_Required work_.
Once the pictures are set aside, repeat all of the data below exactly.

##### Source material #####

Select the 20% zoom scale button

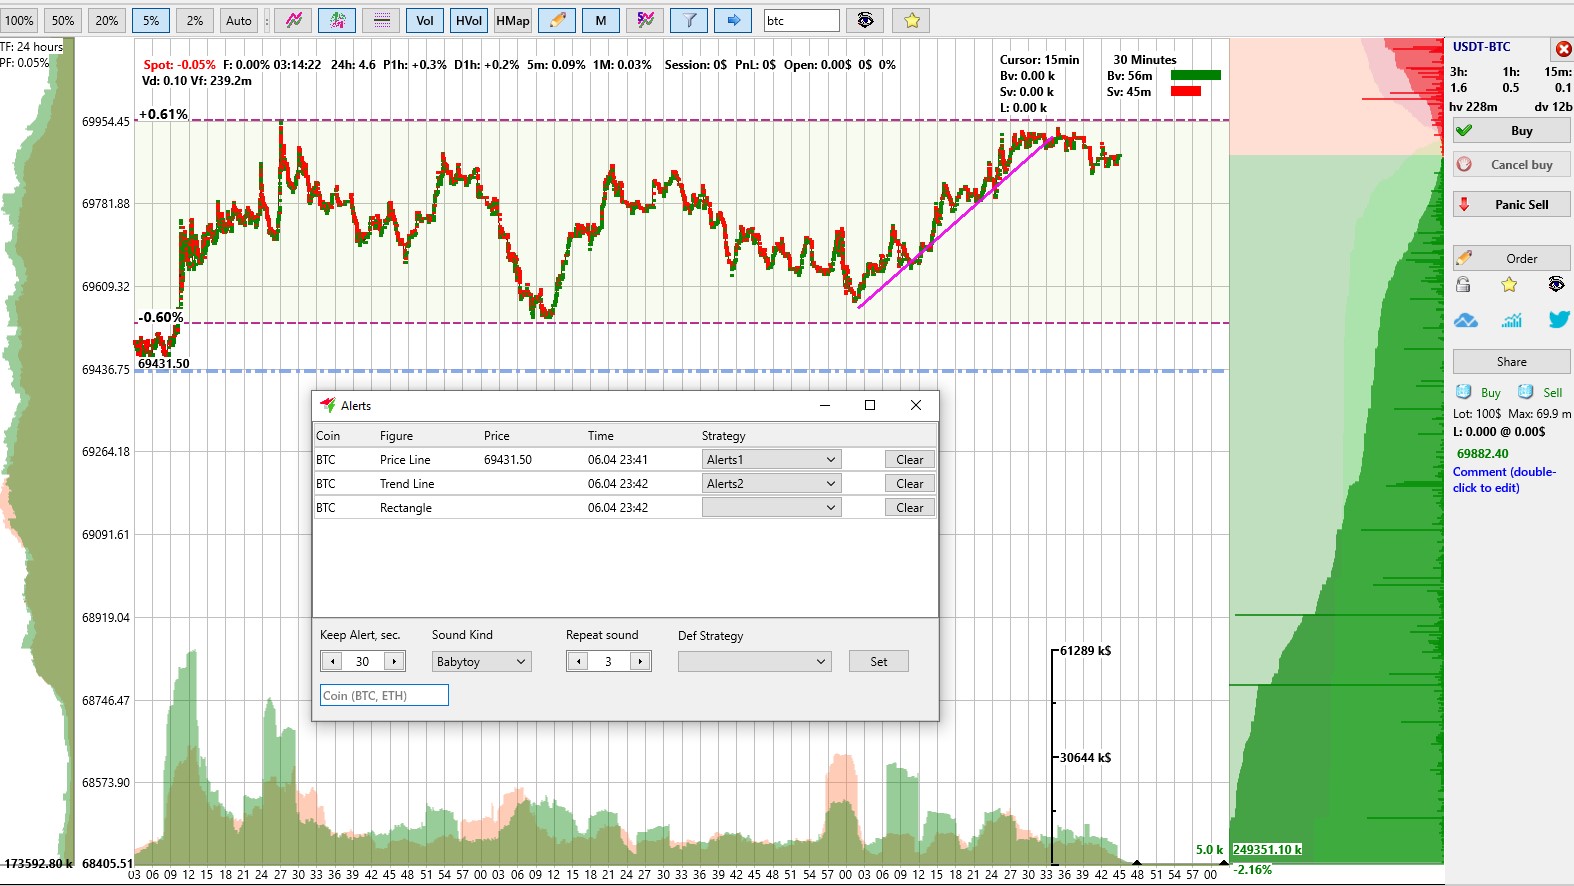(107, 20)
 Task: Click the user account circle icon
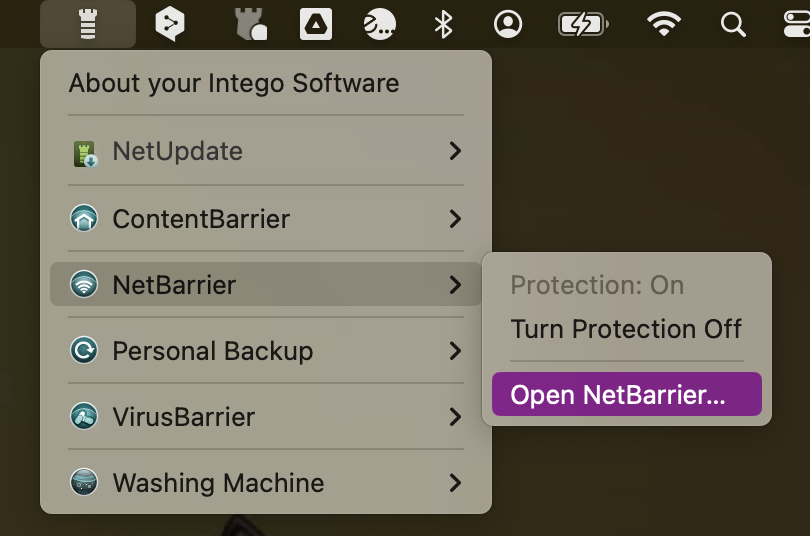pos(508,24)
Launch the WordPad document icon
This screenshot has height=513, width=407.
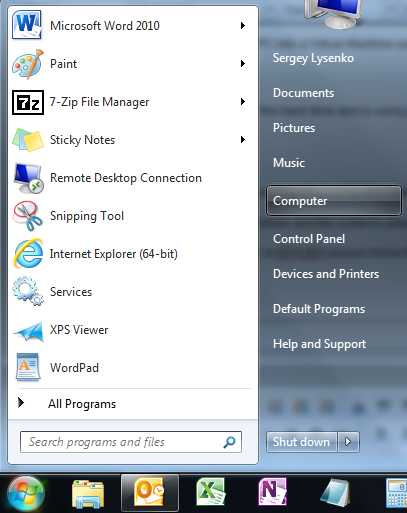28,367
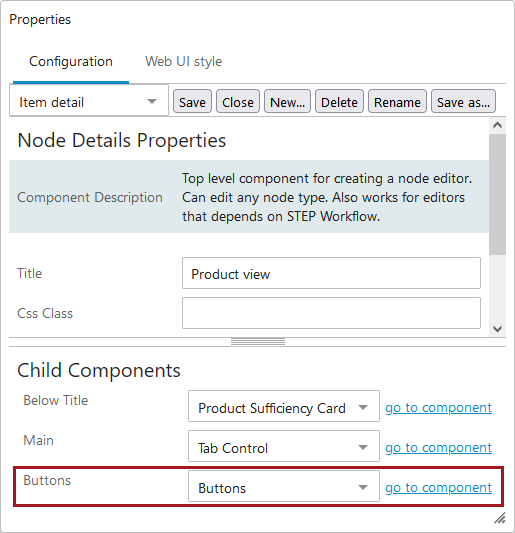The height and width of the screenshot is (533, 515).
Task: Click the scroll up arrow icon
Action: pyautogui.click(x=497, y=125)
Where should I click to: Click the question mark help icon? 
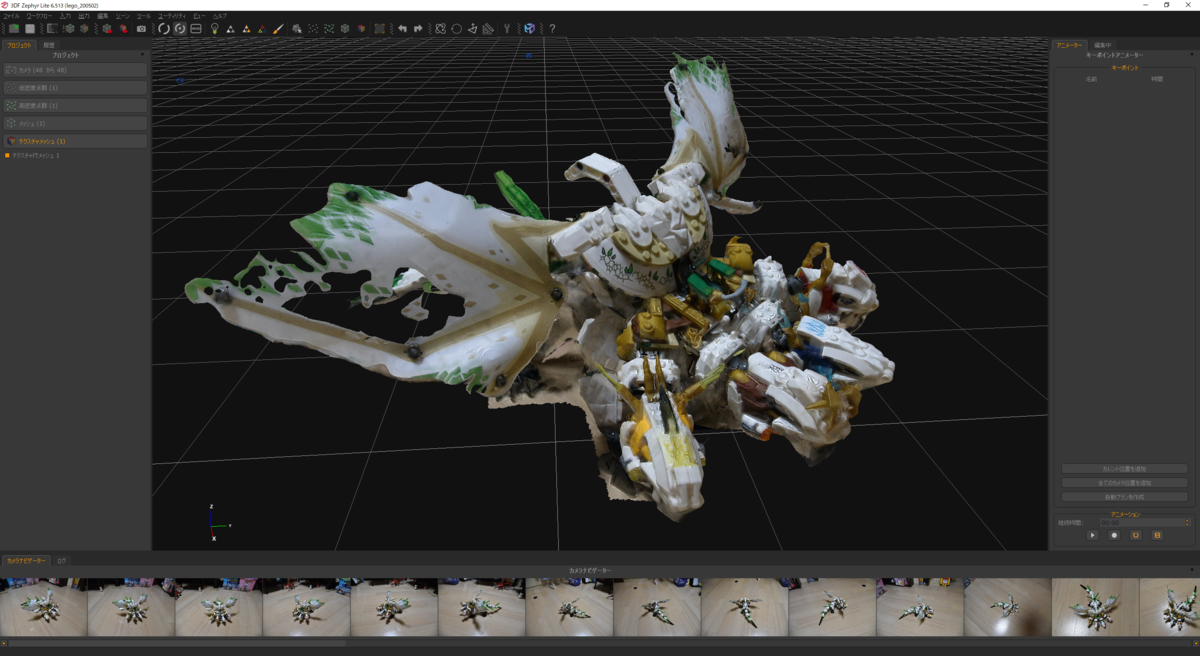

#####

_Reply_.
Select the 20% zoom scale button

(107, 20)
 Task: Click the user account circle icon
pos(508,24)
Launch the WordPad document icon
This screenshot has height=513, width=407.
28,367
The height and width of the screenshot is (533, 515).
Task: Click the scroll up arrow icon
Action: pyautogui.click(x=497, y=125)
Where should I click to: Click the question mark help icon? 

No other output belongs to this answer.